**WHAT YOU SHOULD DO**
Restate word for word the entries below, starting at the line with "Task: Toggle the taskbar microphone icon" and ending at the line with "You are a GUI". Keep both end lines and omit the pictures.

::::

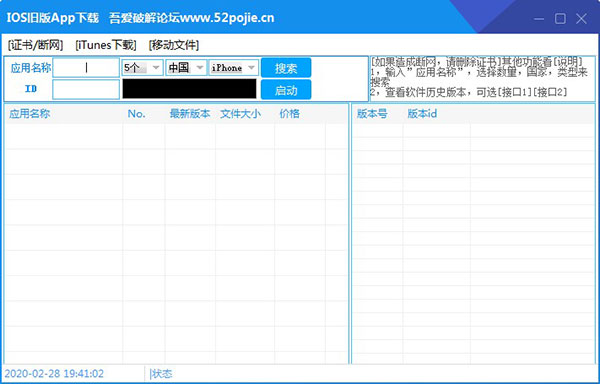Click the 搜索 search button
This screenshot has height=384, width=600.
(286, 68)
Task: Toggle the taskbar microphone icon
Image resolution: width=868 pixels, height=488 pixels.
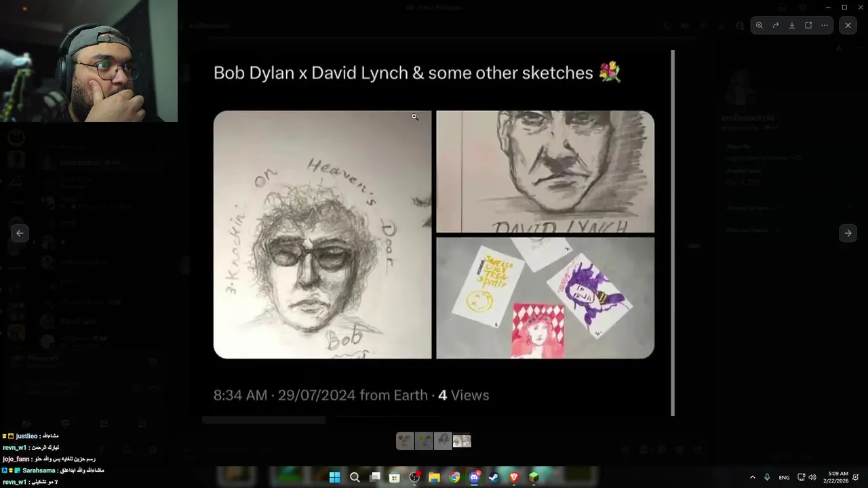Action: (767, 477)
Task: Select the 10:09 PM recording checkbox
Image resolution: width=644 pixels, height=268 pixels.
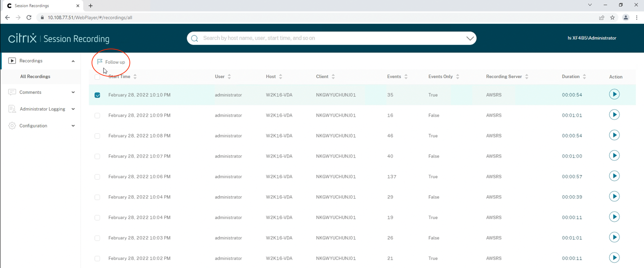Action: click(x=97, y=115)
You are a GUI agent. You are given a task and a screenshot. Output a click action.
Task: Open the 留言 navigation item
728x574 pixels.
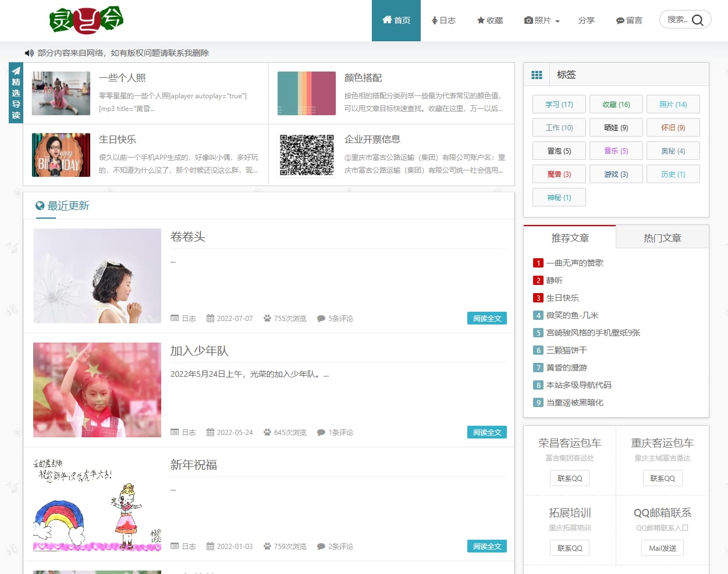[629, 21]
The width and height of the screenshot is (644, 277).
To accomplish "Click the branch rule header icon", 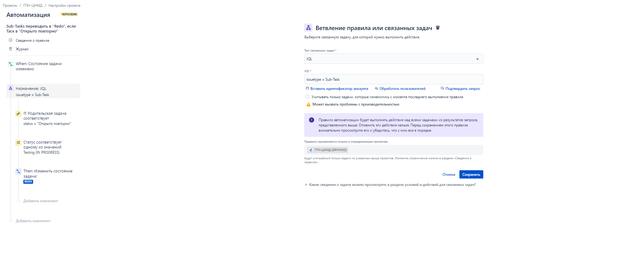I will click(x=308, y=28).
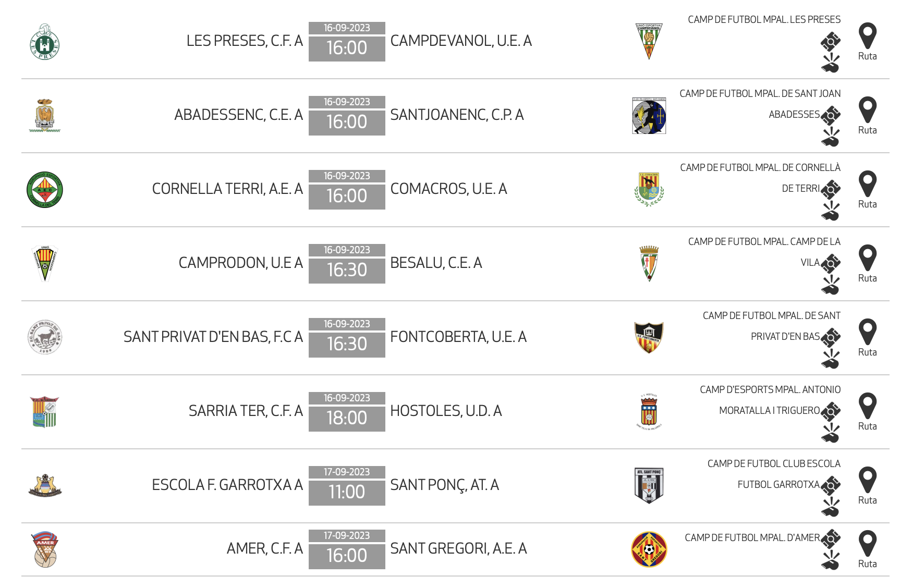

::::

**SOLUTION FOR THIS EXERCISE**
Task: Toggle the taskbar microphone icon
Image resolution: width=868 pixels, height=488 pixels.
Action: (767, 477)
Task: Select the 10:09 PM recording checkbox
Image resolution: width=644 pixels, height=268 pixels.
Action: click(x=97, y=115)
You are a GUI agent. You are given a task and a screenshot. Output a click action.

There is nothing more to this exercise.